Methods: A detailed literature search was carried out for related research publications. Analyses of pooled data were performed. Odds ratio (OR) and hazard ratio (HR) were calculated and summarized, respectively.
Results: Final analysis of 1,172 NSCLC patients from 15 eligible studies was performed. T-cadherin hypermethylation was observed to be significantly higher in NSCLC than in normal lung tissue, based on the pooled OR from nine studies including 532 NSCLC and 372 normal lung tissue samples (OR=8.19, 95% confidence interval [CI]=5.41–12.39, P<0.00001). T-cadherin hypermethylation may also be associated with pathological types. The pooled OR was obtained from four studies including 111patients with squamous cell carcinoma and 106 with adenocarcinoma (OR=0.35, 95% CI=0.19–0.66, P=0.001), which indicated that T-cadherin hypermethylation plays a more important role in the pathogenesis of adenocarcinoma. We did not find that T-cadherin hypermethylation was correlated with the sex or smoking status, clinical stages, or epidermal growth factor receptor (EGFR) mutation status.
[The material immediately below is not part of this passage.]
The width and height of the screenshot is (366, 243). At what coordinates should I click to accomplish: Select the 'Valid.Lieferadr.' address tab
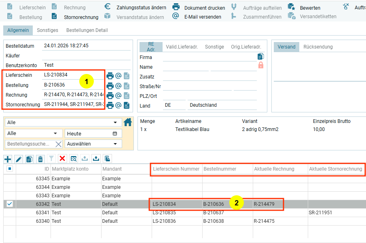click(182, 47)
However, T-cadherin hypermethylation was found to be significantly higher in poorly differentiated NSCLC than in moderately and highly differentiated NSCLC, and NSCLC patients with T-cadherin hypermethylation had a lower survival rate than those without T-cadherin hypermethylation.
Conclusion: The results of this meta-analysis suggest that T-cadherin hypermethylation is associated with an increased risk and worse survival in NSCLC. T-cadherin hypermethylation, which induces the inactivation of T-cadherin gene, plays an important role in the carcinogenesis, cancer progression, as well as clinical outcome.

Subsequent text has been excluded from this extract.